Retype the data below word for word, from the line that contains "Given: Click the" through the end of the data, and omit the pictures.

[Records from a pointing dataset]
((

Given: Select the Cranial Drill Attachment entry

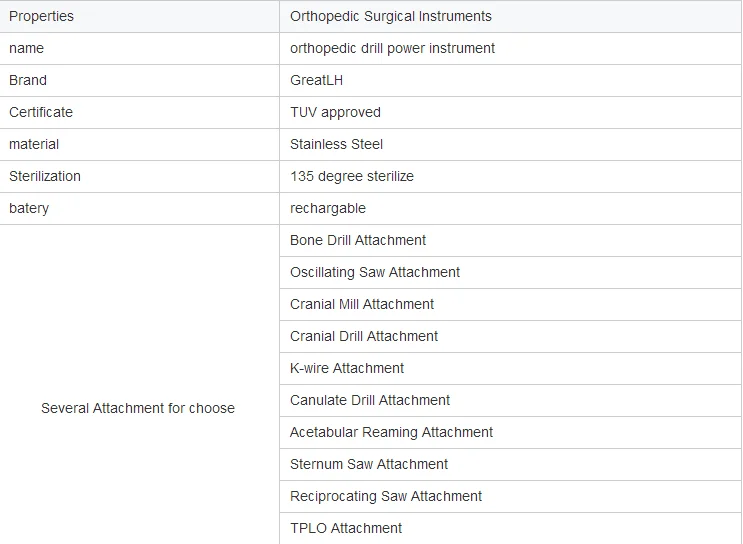Looking at the screenshot, I should [x=364, y=336].
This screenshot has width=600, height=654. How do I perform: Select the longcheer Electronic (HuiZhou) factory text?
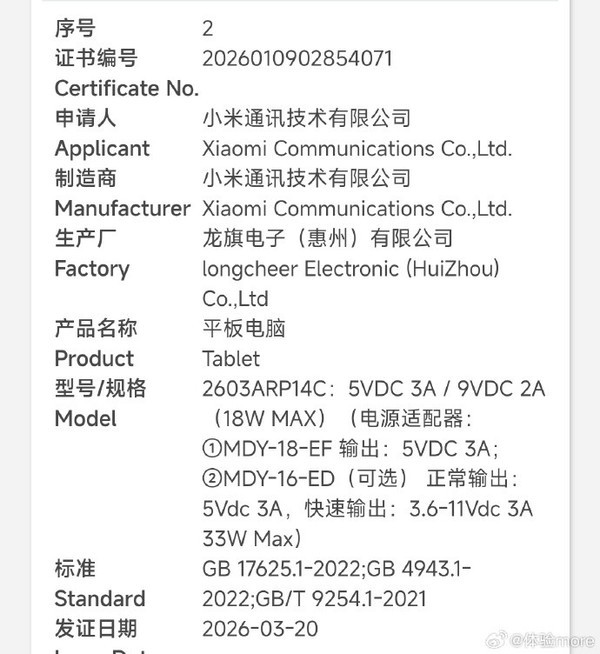tap(350, 268)
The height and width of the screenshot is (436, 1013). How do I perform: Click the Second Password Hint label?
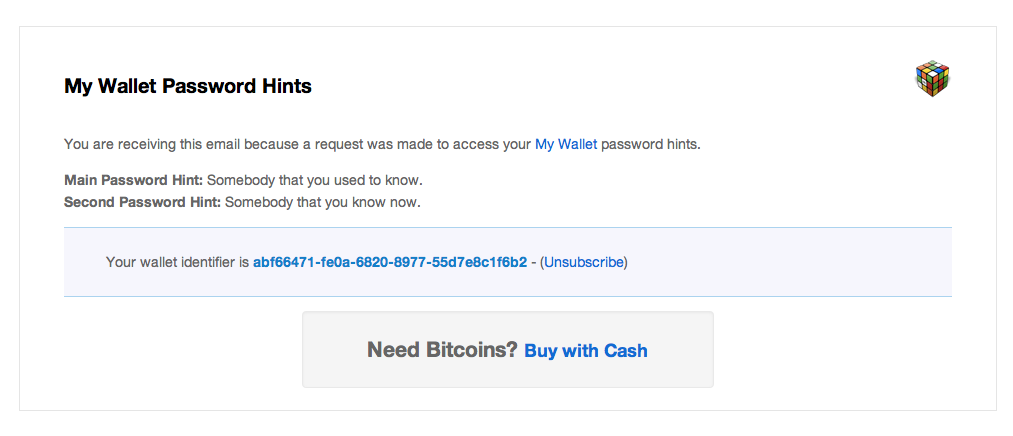143,202
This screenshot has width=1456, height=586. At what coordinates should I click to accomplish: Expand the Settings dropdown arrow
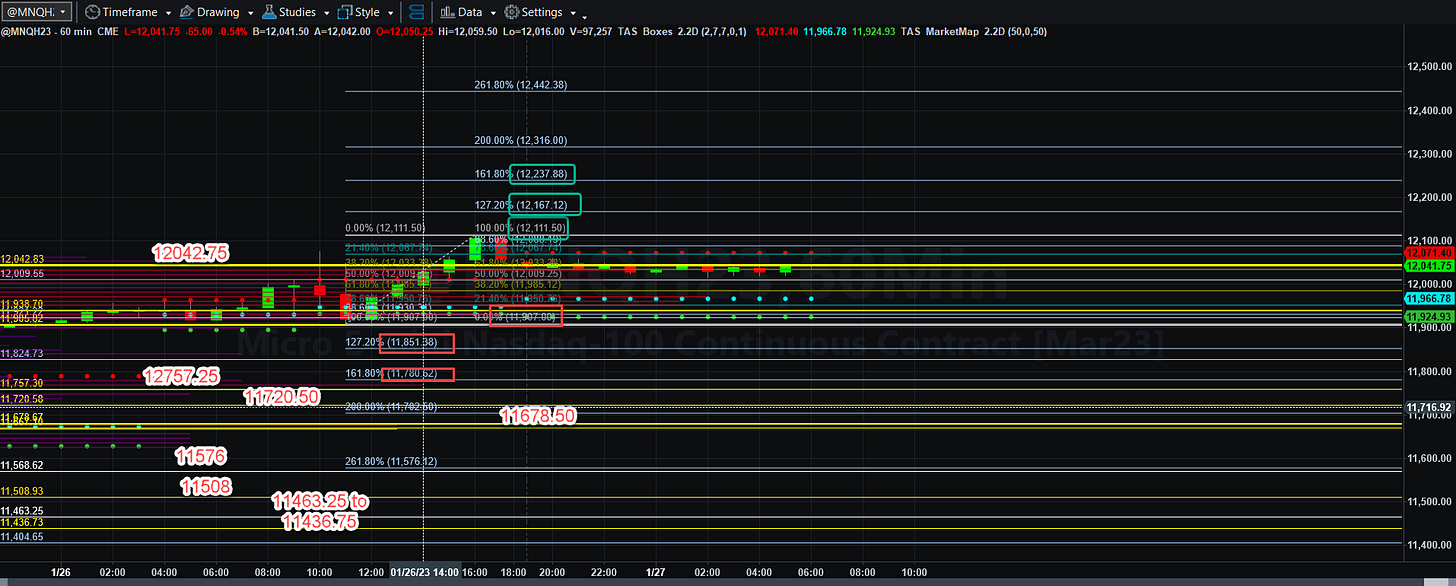point(571,13)
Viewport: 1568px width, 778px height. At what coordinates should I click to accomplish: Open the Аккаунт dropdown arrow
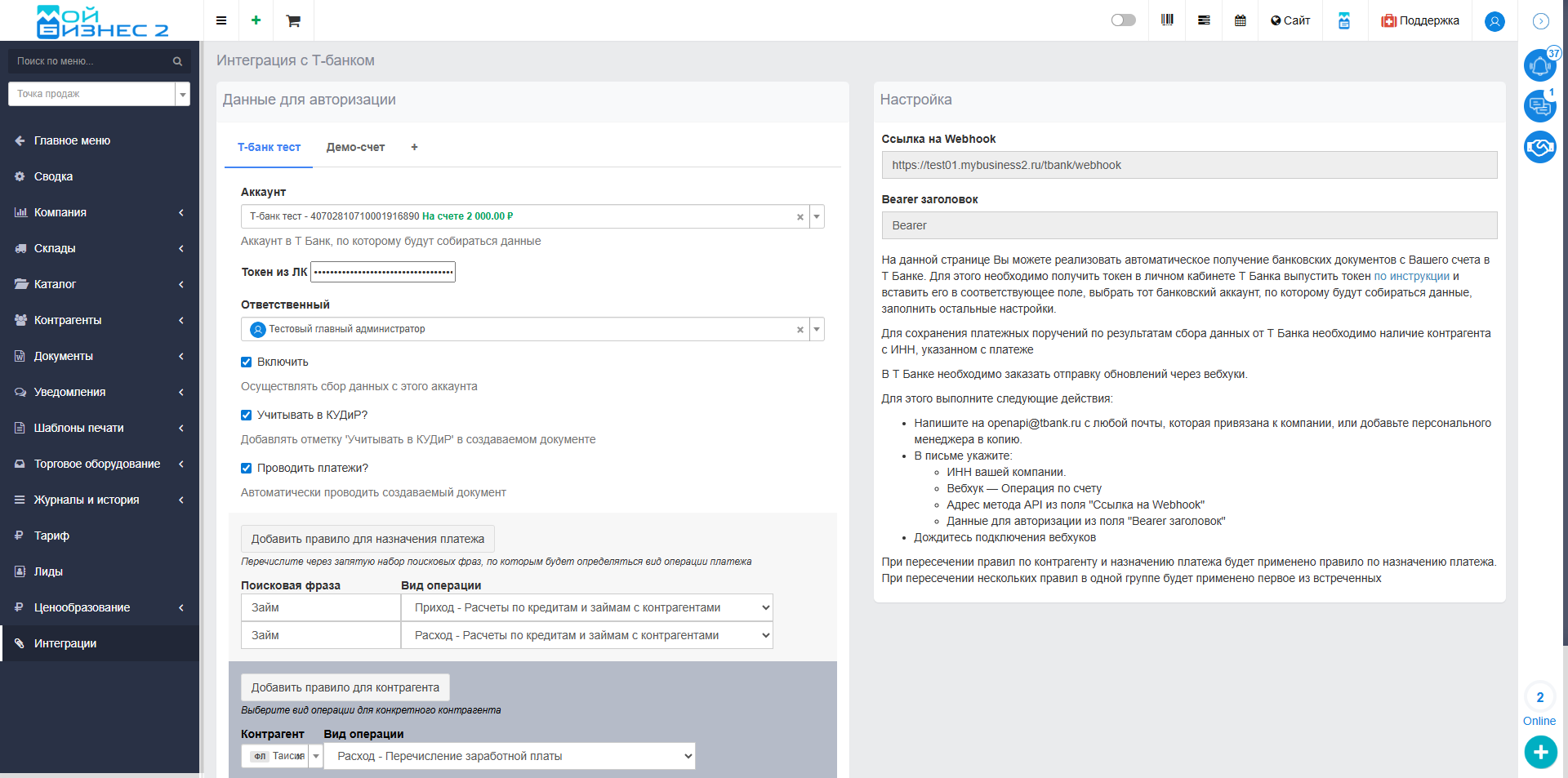pos(817,216)
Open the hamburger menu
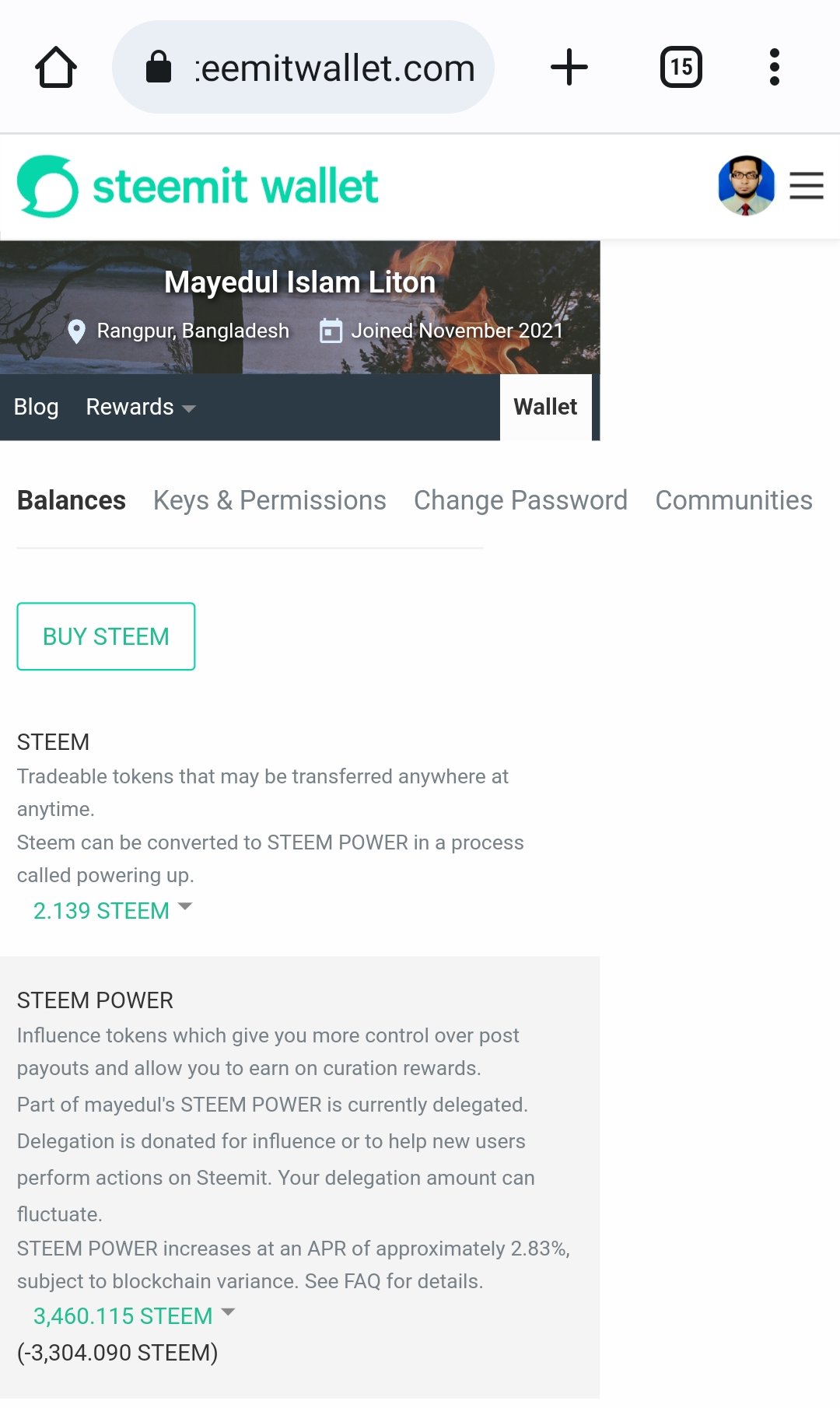840x1408 pixels. 807,186
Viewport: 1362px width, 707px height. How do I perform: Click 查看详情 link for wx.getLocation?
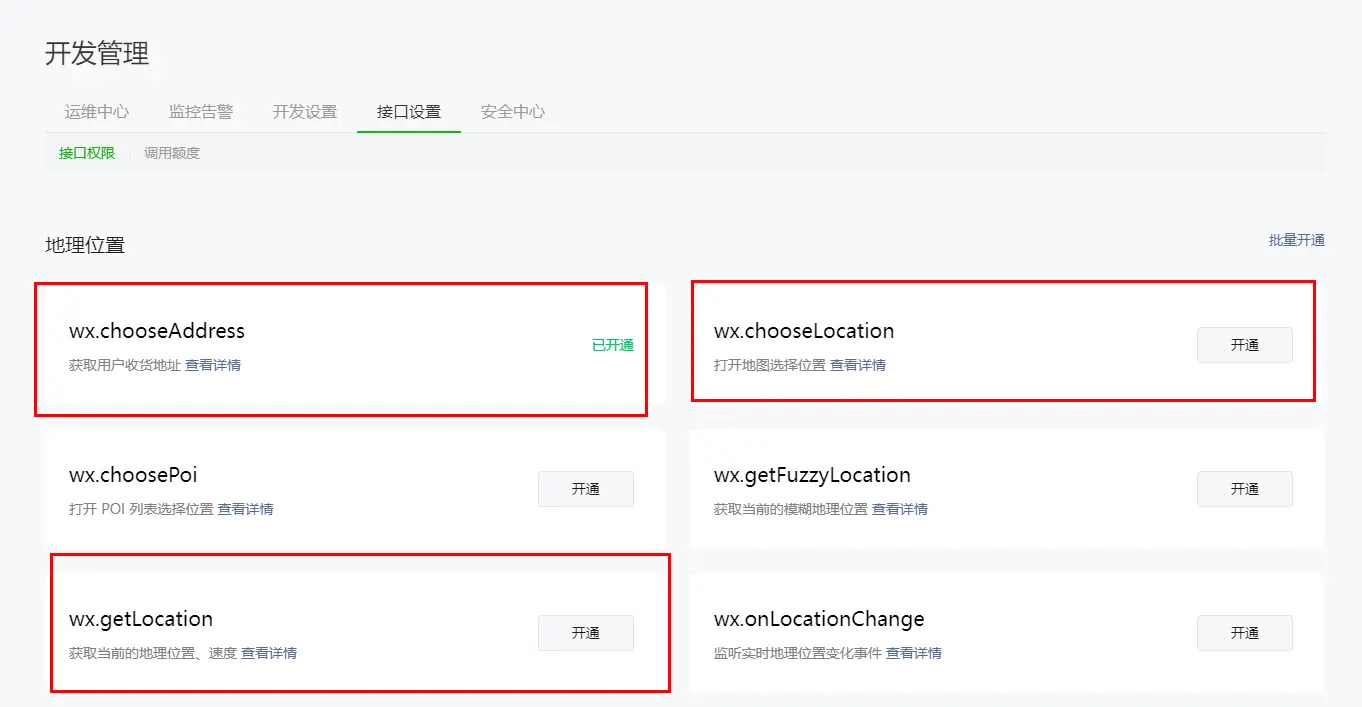point(269,653)
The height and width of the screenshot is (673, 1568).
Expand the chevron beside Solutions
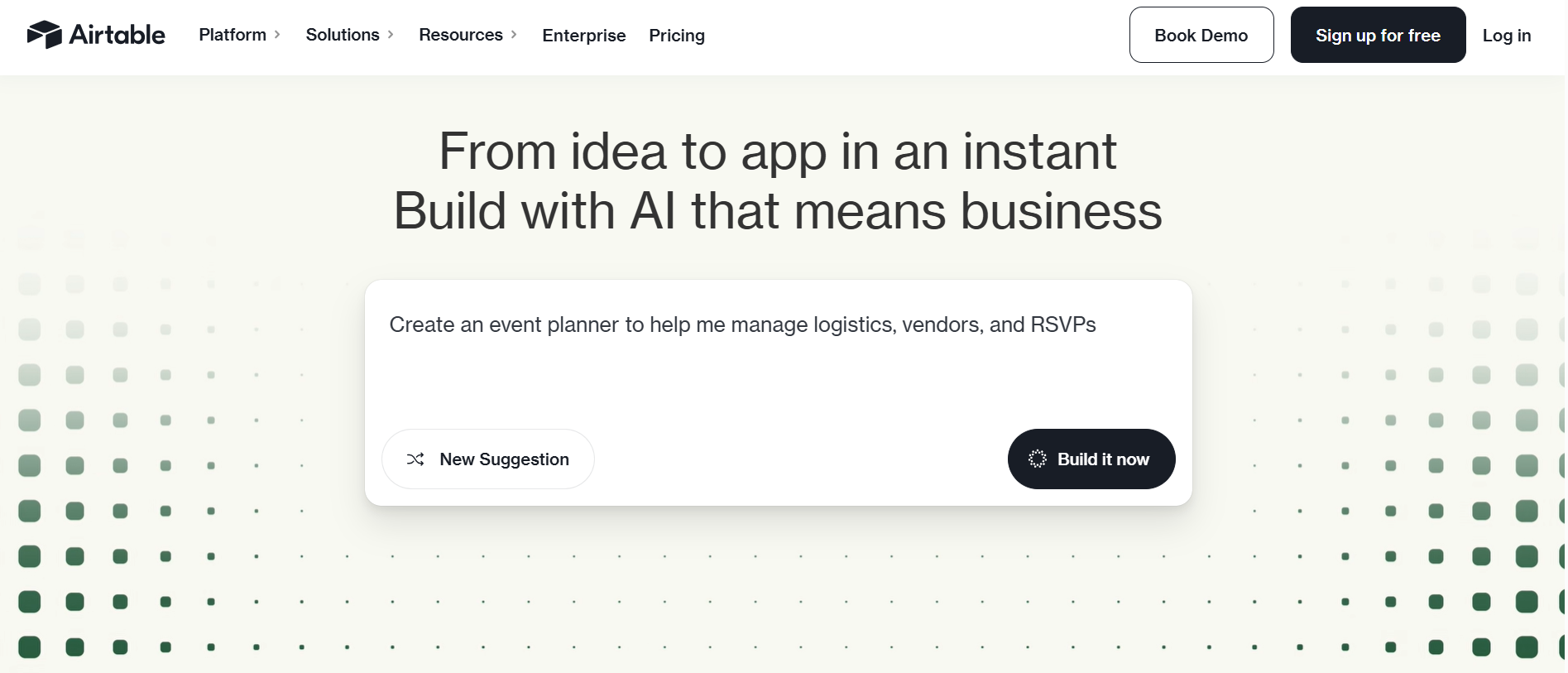(x=391, y=35)
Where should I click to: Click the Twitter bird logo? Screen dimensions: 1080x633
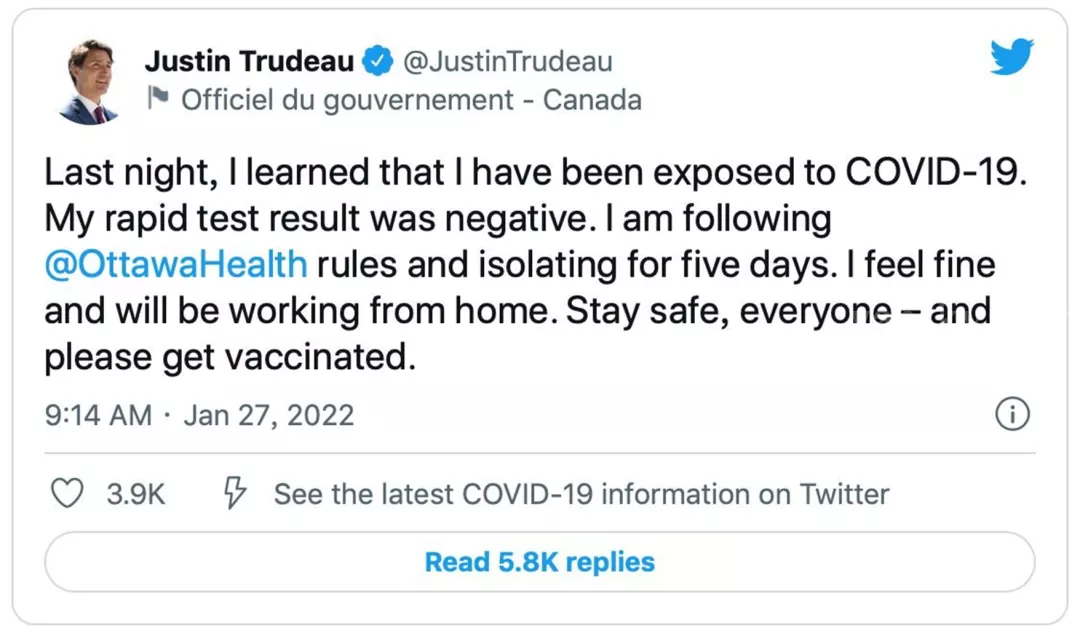pos(1011,57)
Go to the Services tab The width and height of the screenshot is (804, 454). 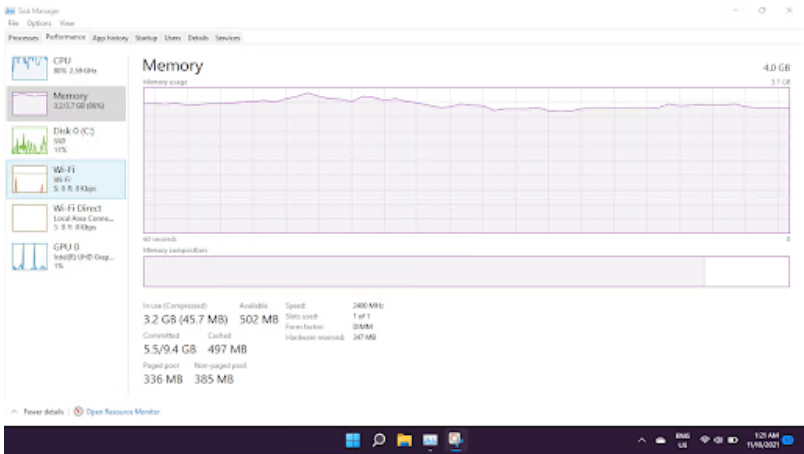click(228, 37)
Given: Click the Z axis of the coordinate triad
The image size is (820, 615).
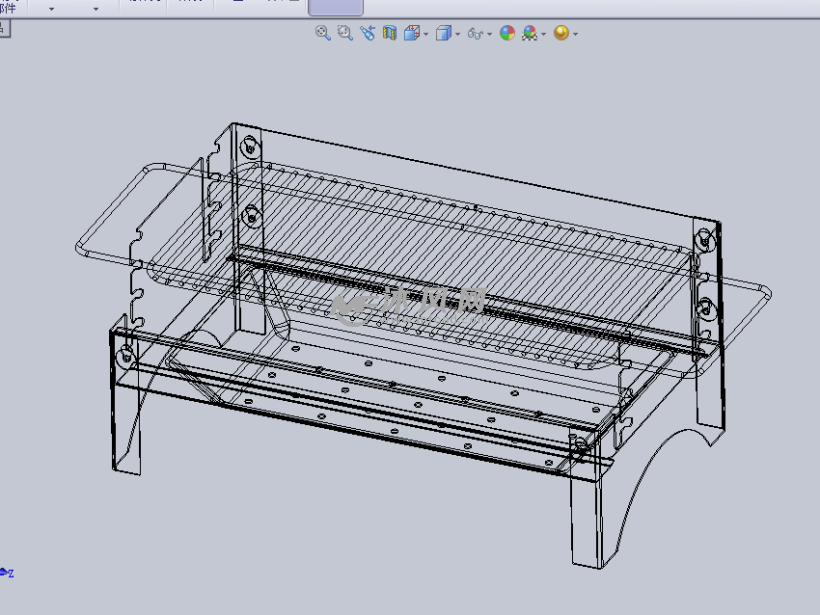Looking at the screenshot, I should click(9, 573).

))

Solution to the problem:
Given: Click the Z axis of the coordinate triad
The image size is (820, 615).
Looking at the screenshot, I should click(9, 573).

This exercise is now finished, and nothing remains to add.